Kuala Lumpur, 13 August — According to studies, at least one child is born each week with Spinal Muscular Atrophy (SMA) in Malaysia. Without effective treatment, most of those with Type 1 SMA will not live beyond their second birthday. Around 4,000 Malaysians are estimated to be with SMA and 700,000 are estimated to be carriers of the gene which causes this genetic disorder.
In conjunction with August as SMA Awareness Month, the Galen Centre for Health and Social Policy calls on the Government of Malaysia to continue its commitment and efforts in working with the SMA community and the pharmaceutical industry to provide timely access to lifesaving treatment to save and transform the lives of those living with this condition. Children with SMA, in particular, are being left behind.

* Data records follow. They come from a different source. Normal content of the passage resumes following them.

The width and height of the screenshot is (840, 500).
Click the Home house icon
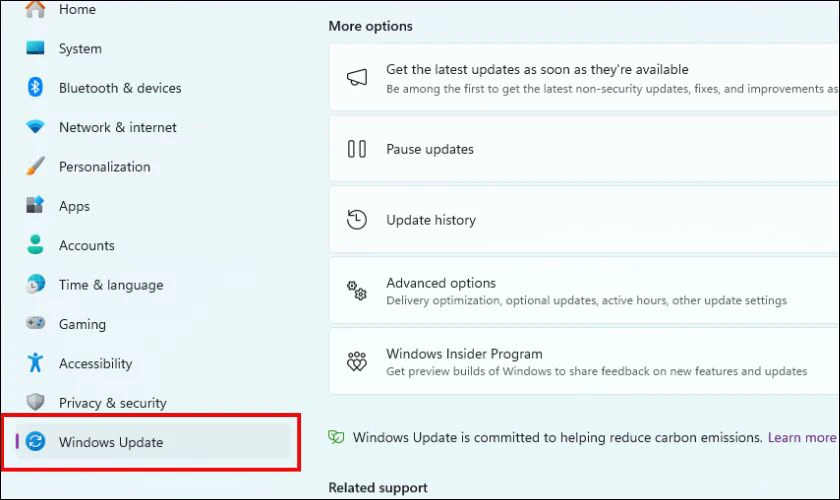pos(35,9)
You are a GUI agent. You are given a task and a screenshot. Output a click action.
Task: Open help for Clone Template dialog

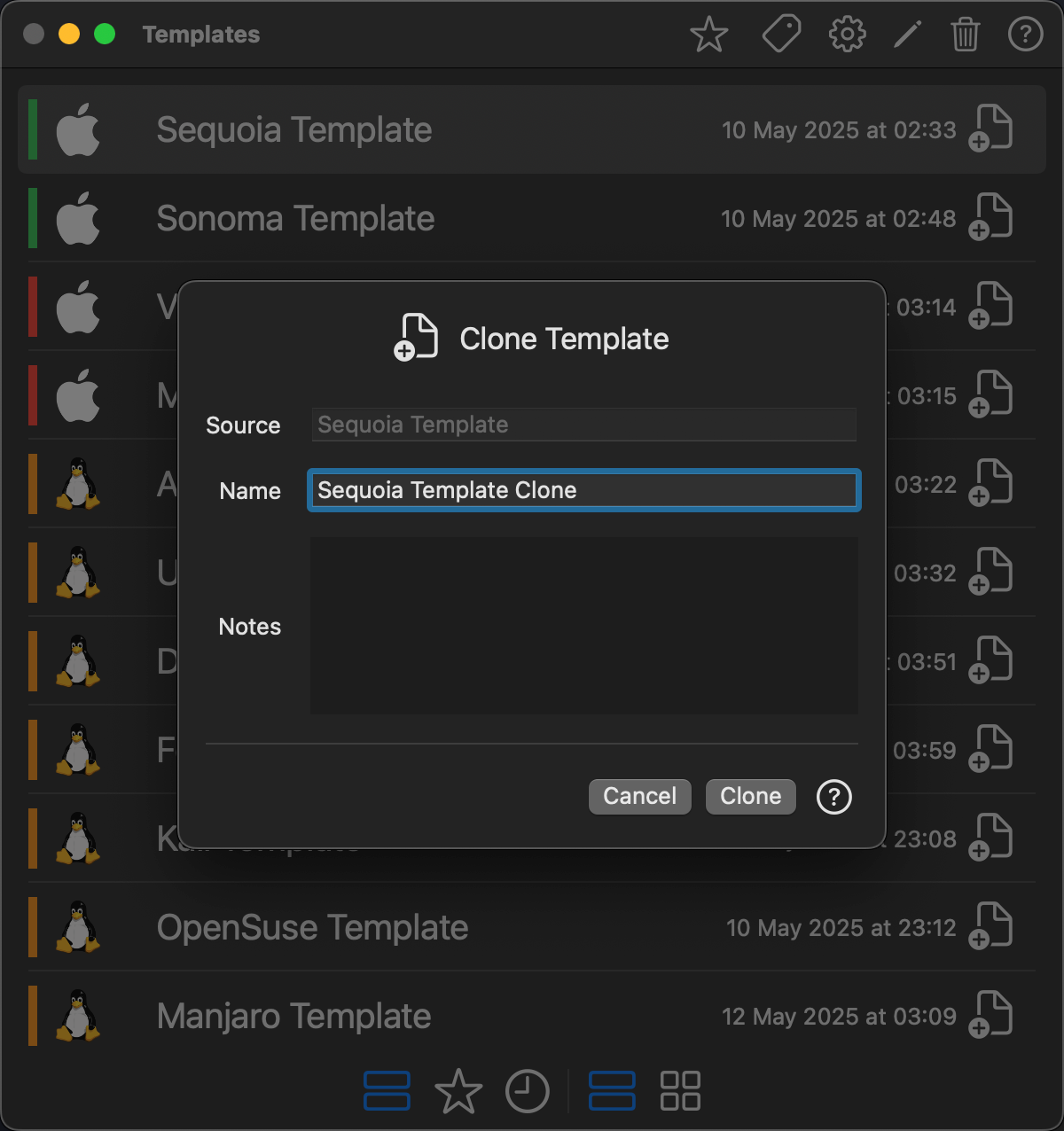click(833, 797)
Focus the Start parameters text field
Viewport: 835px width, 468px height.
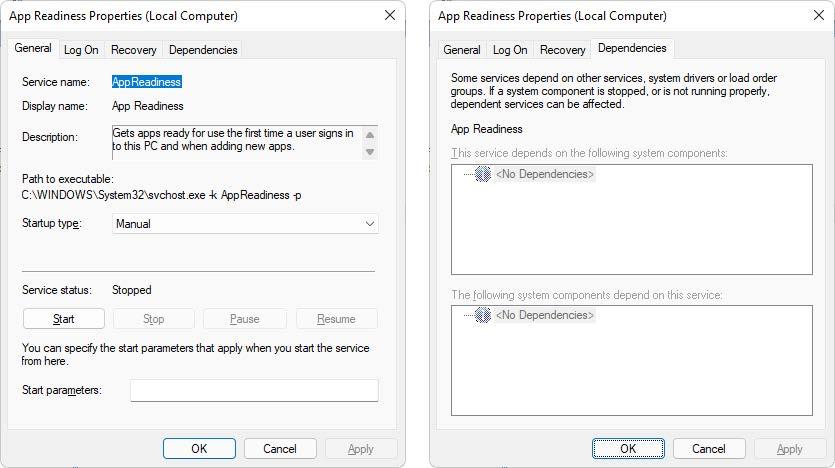tap(254, 390)
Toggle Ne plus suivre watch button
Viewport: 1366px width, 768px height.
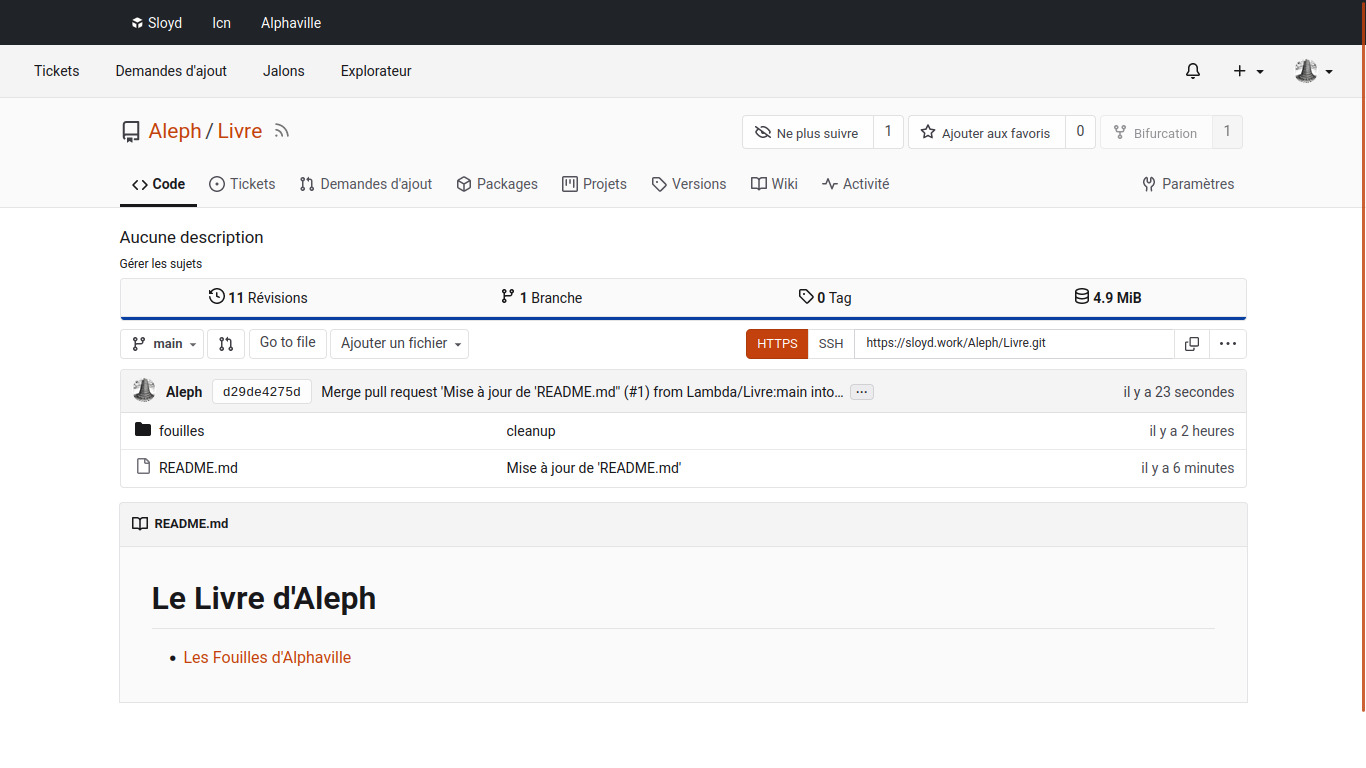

“Despite there currently being no cure for SMA, there are effective treatments which when delivered early, are life-changers for infants and young children, allowing them to breathe with depending on a ventilator, sitting up on their own, crawling and walking,” said Azrul Mohd Khalib, Chief Executive of the Galen Centre for Health And Social Policy.
“These one-off treatments are life-savers and could potentially improve upon quality of life, and life expectancy. It is also possible for children with SMA to survive long into adulthood and live healthy, fulfilling and productive lives. However, these therapies are not available in Malaysia.”
“We call upon the relevant pharmaceutical manufacturers to submit their applications to the National Pharmaceutical Regulatory Agency for appraisal and registration of their respective SMA therapies in Malaysia. The continued absence of effective treatments for SMA in Malaysia denies children, young people and adults with this condition, the chance of living a different and better future.”
“Thanks to the combined voices and efforts of organisations and advocates such as WeCareJourney, the strength, resilience and courage of children, young people and adults with SMA, there is now an opportunity to learn from the COVID-19 crisis on addressing gaps, fulfilling needs, and mobilising the necessary resources to make the impossible, possible.”
Spinal muscular atrophy (SMA) is a rare genetic condition that deprives people of physical strength by affecting the motor nerve cells in the spinal cord, and impacting their ability to walk, eat, and even breathe.
SMA treatments are most effective when delivered early. It is necessary to treat before symptoms appear, as there is rapid degeneration that affects motor neurons needed for muscle strength. Lost motor neurons cannot be healed or restored.
The US Food and Drug Administration has approved three treatments for SMA: Spinraza (2016), Zolgensma (2019), and Evrysdi (2020). These therapies have made it possible for people with SMA today to stop the progression of the disease, improve motor function, achieve developmental milestones, and live independently and contribute to their communities.